◆ YOUR GOAL
Each line below is to be copied out exactly, and none may be omitted.

◆ RECORDED INFORMATION
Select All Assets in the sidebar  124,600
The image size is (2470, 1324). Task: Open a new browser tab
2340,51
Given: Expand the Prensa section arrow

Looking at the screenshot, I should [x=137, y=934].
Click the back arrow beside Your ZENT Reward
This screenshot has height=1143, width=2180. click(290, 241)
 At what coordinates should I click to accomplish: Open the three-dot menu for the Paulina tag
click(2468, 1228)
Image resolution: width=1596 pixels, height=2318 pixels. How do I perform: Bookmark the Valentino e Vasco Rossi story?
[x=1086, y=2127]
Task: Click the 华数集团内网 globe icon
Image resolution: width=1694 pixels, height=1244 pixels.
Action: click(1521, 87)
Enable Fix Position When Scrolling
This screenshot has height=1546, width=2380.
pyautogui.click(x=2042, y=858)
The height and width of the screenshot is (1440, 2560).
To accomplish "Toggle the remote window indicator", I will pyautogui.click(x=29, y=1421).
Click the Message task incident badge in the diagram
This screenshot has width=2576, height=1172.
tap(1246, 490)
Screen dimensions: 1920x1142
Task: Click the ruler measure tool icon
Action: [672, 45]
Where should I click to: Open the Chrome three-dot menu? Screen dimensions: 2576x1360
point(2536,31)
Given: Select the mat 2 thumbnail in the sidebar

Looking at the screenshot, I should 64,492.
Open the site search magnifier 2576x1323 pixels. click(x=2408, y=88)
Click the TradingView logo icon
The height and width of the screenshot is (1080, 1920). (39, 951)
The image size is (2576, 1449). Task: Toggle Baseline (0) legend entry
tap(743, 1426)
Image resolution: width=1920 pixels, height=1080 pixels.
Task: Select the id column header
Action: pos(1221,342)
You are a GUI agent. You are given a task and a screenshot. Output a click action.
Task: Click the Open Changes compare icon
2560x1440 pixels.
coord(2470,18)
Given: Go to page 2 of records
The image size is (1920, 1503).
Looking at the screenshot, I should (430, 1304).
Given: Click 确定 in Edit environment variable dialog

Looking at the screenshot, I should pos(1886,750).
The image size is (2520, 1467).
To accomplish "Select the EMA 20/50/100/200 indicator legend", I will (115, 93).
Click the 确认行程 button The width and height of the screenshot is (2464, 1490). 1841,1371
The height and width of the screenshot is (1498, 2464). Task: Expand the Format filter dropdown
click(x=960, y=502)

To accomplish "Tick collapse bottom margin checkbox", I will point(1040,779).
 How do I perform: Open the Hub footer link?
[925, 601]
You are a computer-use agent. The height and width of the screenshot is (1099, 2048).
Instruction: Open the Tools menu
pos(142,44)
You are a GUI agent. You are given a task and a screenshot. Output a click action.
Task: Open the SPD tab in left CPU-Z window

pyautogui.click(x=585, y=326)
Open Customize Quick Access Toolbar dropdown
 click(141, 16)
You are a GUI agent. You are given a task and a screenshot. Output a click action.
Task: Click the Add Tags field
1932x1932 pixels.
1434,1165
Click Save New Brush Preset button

◆ TASK SOLUTION
Select All Assets in the sidebar  124,600
The image size is (2470, 1324). Task: Open a new browser tab
2340,51
Given: Expand the Prensa section arrow

Looking at the screenshot, I should [x=137, y=934].
Click the back arrow beside Your ZENT Reward
This screenshot has height=1143, width=2180. click(290, 241)
 At what coordinates should I click to accomplish: Open the three-dot menu for the Paulina tag
click(2468, 1228)
Image resolution: width=1596 pixels, height=2318 pixels. How do I perform: Bookmark the Valentino e Vasco Rossi story?
[x=1086, y=2127]
Task: Click the 华数集团内网 globe icon
Image resolution: width=1694 pixels, height=1244 pixels.
Action: click(1521, 87)
Enable Fix Position When Scrolling
This screenshot has height=1546, width=2380.
pyautogui.click(x=2042, y=858)
The height and width of the screenshot is (1440, 2560).
To accomplish "Toggle the remote window indicator", I will pyautogui.click(x=29, y=1421).
Click the Message task incident badge in the diagram
This screenshot has width=2576, height=1172.
tap(1246, 490)
Screen dimensions: 1920x1142
Task: Click the ruler measure tool icon
Action: [672, 45]
Where should I click to: Open the Chrome three-dot menu? Screen dimensions: 2576x1360
point(2536,31)
Given: Select the mat 2 thumbnail in the sidebar

Looking at the screenshot, I should 64,492.
Open the site search magnifier 2576x1323 pixels. click(x=2408, y=88)
Click the TradingView logo icon
The height and width of the screenshot is (1080, 1920). (39, 951)
The image size is (2576, 1449). Task: Toggle Baseline (0) legend entry
tap(743, 1426)
Image resolution: width=1920 pixels, height=1080 pixels.
Task: Select the id column header
Action: pos(1221,342)
You are a GUI agent. You are given a task and a screenshot. Output a click action.
Task: Click the Open Changes compare icon
2560x1440 pixels.
coord(2470,18)
Given: Go to page 2 of records
The image size is (1920, 1503).
Looking at the screenshot, I should (430, 1304).
Given: Click 确定 in Edit environment variable dialog

Looking at the screenshot, I should pos(1886,750).
The image size is (2520, 1467).
To accomplish "Select the EMA 20/50/100/200 indicator legend", I will (115, 93).
Click the 确认行程 button The width and height of the screenshot is (2464, 1490). 1841,1371
The height and width of the screenshot is (1498, 2464). Task: Expand the Format filter dropdown
click(x=960, y=502)

To accomplish "Tick collapse bottom margin checkbox", I will point(1040,779).
 How do I perform: Open the Hub footer link?
[925, 601]
You are a computer-use agent. The height and width of the screenshot is (1099, 2048).
Instruction: Open the Tools menu
pos(142,44)
You are a GUI agent. You are given a task and a screenshot. Output a click action.
Task: Open the SPD tab in left CPU-Z window

pyautogui.click(x=585, y=326)
Open Customize Quick Access Toolbar dropdown
 click(141, 16)
You are a GUI agent. You are given a task and a screenshot. Output a click action.
Task: Click the Add Tags field
1932x1932 pixels.
1434,1165
Click Save New Brush Preset button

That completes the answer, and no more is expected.